If you knew a band by the eccentric name of Panic! At The Disco in the early 2000s, you would've cast them aside as yet another casualty in the alt-pop boom that made My Chemical Romance, Fall Out Boy, The Used, Jimmy Eat World, rock superstars for adolescents.

Their mastery over lovelorn lyrics and catchy, heartfelt choruses — along with an edgy image that made 15-year-old fringe fans more comfortable with their presence — was, on the surface, the corporate-made rebellion against "manufactured", "shallow" pop music that made the loners feel emboldened and the jocks feel connected.

This was done without revealing to their audiences that they, too, were making pop music that made serious money, in a time when CD ripping became a useful tool and file-sharing was gaining more prominence. It is only in these recent times that the term "pop" has stopped being a vulgar, deal-breaking classification, and Fall Out Boy are now unabashed pop hitmakers selling out arenas.
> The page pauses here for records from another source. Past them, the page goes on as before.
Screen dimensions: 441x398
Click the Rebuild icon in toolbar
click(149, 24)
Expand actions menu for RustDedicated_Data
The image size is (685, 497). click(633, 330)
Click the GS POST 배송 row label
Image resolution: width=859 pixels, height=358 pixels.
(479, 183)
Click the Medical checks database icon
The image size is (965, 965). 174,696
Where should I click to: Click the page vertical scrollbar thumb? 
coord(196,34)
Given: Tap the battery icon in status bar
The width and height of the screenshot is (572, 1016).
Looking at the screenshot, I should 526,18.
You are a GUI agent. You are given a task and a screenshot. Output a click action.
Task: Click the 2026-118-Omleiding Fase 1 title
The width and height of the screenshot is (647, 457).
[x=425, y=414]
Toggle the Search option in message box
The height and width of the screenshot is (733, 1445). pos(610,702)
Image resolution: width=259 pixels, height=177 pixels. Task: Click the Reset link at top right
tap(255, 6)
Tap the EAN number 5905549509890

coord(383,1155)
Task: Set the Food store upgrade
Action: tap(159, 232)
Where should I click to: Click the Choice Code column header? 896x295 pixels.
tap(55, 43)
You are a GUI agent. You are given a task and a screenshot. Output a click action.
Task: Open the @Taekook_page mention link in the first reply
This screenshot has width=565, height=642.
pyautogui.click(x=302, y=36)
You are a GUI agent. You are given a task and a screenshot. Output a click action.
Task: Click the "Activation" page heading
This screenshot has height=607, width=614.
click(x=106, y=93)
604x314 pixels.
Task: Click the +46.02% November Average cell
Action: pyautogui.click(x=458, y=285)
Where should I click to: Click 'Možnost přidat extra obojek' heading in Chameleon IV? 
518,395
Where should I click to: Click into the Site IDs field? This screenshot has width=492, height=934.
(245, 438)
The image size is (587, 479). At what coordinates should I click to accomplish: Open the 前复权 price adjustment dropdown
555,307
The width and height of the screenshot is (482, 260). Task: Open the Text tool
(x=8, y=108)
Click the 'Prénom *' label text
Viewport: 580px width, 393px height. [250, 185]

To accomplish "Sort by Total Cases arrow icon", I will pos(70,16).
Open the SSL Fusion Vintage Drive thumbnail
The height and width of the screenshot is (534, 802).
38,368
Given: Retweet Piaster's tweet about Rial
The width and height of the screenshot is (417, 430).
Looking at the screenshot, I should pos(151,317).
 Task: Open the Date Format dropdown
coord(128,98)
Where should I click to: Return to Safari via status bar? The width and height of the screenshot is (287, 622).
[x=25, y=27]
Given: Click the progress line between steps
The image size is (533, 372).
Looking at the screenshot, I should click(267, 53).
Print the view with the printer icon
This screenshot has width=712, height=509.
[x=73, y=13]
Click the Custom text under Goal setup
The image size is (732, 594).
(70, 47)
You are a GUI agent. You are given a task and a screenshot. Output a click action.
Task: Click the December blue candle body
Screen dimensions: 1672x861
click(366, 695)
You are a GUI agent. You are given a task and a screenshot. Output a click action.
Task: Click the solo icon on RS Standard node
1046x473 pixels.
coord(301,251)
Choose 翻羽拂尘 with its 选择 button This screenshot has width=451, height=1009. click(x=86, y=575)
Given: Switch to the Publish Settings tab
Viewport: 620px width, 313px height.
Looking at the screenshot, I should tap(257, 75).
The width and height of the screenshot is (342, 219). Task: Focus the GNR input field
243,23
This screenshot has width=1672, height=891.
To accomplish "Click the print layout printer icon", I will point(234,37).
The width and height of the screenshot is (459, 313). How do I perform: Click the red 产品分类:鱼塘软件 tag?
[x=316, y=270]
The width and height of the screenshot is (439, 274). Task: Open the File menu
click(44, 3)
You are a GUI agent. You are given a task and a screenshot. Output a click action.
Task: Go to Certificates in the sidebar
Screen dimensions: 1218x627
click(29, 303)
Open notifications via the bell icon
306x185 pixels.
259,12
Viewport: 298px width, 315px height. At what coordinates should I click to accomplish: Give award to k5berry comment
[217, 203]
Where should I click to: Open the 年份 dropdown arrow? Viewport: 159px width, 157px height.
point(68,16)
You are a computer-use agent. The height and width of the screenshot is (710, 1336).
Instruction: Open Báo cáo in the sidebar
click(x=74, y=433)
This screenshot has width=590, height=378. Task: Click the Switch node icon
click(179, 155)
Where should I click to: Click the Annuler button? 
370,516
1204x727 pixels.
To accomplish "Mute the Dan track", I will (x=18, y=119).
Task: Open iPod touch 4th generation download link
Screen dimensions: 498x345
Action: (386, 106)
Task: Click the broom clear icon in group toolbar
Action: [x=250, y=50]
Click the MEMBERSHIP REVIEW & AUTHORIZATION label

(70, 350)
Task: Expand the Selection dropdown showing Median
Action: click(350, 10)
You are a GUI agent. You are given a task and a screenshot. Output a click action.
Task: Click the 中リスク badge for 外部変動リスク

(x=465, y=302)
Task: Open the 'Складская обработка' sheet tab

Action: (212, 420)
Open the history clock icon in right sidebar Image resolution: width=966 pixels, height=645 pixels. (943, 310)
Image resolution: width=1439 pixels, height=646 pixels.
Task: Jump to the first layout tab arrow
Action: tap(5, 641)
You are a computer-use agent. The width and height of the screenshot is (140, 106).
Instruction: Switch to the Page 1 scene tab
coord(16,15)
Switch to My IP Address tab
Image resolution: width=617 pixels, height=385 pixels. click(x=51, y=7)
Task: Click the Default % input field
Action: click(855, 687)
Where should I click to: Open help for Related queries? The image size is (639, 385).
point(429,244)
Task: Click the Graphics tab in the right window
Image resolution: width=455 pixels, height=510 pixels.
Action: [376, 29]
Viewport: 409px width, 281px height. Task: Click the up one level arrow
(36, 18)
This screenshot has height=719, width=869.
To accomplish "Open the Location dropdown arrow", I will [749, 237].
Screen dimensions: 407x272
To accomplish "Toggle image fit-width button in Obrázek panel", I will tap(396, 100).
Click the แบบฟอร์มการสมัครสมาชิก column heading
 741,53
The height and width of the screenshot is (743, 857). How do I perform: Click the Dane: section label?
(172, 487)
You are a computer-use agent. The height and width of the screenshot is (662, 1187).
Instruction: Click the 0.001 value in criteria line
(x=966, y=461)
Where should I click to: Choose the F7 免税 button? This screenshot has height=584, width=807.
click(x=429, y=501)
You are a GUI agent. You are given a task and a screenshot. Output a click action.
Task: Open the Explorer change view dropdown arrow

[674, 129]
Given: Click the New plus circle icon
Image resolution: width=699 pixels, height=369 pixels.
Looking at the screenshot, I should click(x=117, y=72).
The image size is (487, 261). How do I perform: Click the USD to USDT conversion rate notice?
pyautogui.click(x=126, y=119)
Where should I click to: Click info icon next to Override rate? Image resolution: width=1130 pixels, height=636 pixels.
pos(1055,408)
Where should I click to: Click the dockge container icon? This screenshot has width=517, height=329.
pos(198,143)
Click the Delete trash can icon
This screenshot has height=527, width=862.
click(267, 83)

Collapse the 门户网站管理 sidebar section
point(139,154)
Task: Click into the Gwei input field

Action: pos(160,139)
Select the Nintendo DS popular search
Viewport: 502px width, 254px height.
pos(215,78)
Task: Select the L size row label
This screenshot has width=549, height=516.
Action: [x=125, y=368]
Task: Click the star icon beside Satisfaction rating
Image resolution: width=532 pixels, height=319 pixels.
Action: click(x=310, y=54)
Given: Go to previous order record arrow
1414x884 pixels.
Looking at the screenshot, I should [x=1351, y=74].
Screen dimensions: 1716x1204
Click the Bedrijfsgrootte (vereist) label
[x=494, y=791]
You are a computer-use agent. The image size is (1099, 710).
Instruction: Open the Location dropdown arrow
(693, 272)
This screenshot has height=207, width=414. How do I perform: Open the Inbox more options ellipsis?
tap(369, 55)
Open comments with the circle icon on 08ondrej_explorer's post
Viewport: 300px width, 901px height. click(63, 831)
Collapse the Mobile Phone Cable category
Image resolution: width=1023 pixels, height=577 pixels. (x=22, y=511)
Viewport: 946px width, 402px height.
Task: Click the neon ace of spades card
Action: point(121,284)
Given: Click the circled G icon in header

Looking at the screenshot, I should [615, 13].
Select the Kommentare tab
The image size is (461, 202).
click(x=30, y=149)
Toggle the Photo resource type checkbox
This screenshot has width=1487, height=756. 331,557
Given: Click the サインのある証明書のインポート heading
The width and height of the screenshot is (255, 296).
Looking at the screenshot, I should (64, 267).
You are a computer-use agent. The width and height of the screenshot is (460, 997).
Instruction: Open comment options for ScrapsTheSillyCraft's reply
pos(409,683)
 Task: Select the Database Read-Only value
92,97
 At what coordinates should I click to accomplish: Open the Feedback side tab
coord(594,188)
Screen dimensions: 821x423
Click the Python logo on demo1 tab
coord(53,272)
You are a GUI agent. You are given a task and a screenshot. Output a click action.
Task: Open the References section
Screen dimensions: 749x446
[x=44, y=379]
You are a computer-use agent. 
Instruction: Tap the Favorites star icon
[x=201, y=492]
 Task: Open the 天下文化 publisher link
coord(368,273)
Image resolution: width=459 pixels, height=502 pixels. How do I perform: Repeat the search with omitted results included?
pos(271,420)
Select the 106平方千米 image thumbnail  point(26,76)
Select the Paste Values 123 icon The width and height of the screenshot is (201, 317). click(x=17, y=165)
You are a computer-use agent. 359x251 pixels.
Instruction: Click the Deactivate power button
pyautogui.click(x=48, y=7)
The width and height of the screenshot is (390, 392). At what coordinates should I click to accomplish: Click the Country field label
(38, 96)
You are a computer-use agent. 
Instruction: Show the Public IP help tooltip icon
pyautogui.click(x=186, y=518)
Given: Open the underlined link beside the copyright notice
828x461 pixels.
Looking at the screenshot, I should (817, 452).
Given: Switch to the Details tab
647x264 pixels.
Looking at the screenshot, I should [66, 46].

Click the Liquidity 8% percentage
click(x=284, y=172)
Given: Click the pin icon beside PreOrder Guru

Panic! At The Disco, throughout their career, have been making pop music. And while their debut album A Fever You Can't Sweat Out is now a classic from that period where emo, pop-punk and mainstream label interests collided, they were quick to move away from that by the time their second album Pretty. Odd. was released, a marriage of 2000s pop and 1960s baroque rock that would make Paul McCartney blush.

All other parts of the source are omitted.